For the Caps then, going into Madison Square Garden and tangling with the Rangers almost a month into the season will really show the Caps where they are. The Caps gave the Rangers everything the Blueshirts wanted last spring—and then some.
If the Caps are truly going to contend for the Stanley Cup, going into New York and beating a team that has to be considered a strong contender would be a positive step in the right direction.
Alexander Semin returns to D.C for the first time on February 26, 2013
When the Carolina Hurricanes come to town, expect the two Southeast division rivals to amp up the intensity.
This will not be a usual regular season meeting between the two teams. Alexander Semin will return to Washington and face his former team for the first time.

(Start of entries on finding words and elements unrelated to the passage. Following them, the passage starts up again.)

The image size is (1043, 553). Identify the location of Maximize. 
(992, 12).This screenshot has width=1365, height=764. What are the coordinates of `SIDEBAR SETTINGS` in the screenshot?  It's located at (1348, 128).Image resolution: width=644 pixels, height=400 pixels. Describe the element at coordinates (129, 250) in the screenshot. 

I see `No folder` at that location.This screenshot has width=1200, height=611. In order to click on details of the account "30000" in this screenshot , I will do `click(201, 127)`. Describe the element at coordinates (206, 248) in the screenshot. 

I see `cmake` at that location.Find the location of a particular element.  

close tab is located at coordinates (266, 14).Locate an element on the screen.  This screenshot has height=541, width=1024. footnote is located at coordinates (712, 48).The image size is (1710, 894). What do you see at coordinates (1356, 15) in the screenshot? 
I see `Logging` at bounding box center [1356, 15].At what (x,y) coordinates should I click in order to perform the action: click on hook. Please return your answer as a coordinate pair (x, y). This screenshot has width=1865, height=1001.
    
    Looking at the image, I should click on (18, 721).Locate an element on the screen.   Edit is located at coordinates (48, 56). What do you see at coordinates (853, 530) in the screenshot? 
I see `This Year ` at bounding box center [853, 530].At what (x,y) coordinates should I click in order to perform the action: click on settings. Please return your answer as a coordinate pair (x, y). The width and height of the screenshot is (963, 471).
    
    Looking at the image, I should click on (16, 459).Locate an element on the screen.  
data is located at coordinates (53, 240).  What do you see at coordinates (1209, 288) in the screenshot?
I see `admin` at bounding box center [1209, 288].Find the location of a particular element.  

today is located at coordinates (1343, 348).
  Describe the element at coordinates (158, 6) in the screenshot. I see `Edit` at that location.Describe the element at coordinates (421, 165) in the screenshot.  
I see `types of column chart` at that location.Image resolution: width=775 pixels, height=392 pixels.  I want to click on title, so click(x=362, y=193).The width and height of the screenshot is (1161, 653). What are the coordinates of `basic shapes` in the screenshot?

As most know, the Caps allowed Semin to go to free agency this past offseason and Semin signed a one-year, $7 million deal with the rival Hurricanes (NHL.com).
Semin rose to prominence as a member of the Capitals and he along with Alexander Ovechkin, Nicklas Backstrom and Mike Green formed what had been termed as the "Core Four." A group that helped to lift the Caps from obscurity and make them a powerhouse in the Eastern Conference.
Undoubtedly, Semin will want to show his former team what a mistake they made by letting him go.
Also, Ovechkin—despite his fondness for his countryman—might want to show Semin exactly why he was always considered the "other Alex" during his time in Washington.
The Hurricanes should be greatly improved from a season ago. In addition to Semin, the Hurricanes also acquired Jordan Staal in a trade they made with the Pittsburgh Penguins back in June 2012 (NHL.com).
Semin and Staal alone make the Hurricanes a legitimate threat to win the Southeast division this season. If there is a team that can stand in their way, it might just be the Caps.
Last season, the two teams split its six meetings with the Caps winning the first three but the Canes winning the next three—including two shutouts in which Carolina outscored Washington 8-0.
With the additions of Semin and Staal, the Canes will pose a huge challenge for the Caps.
And with Semin returning to Washington, the Verizon Center should be dripping with drama on Feb. 26.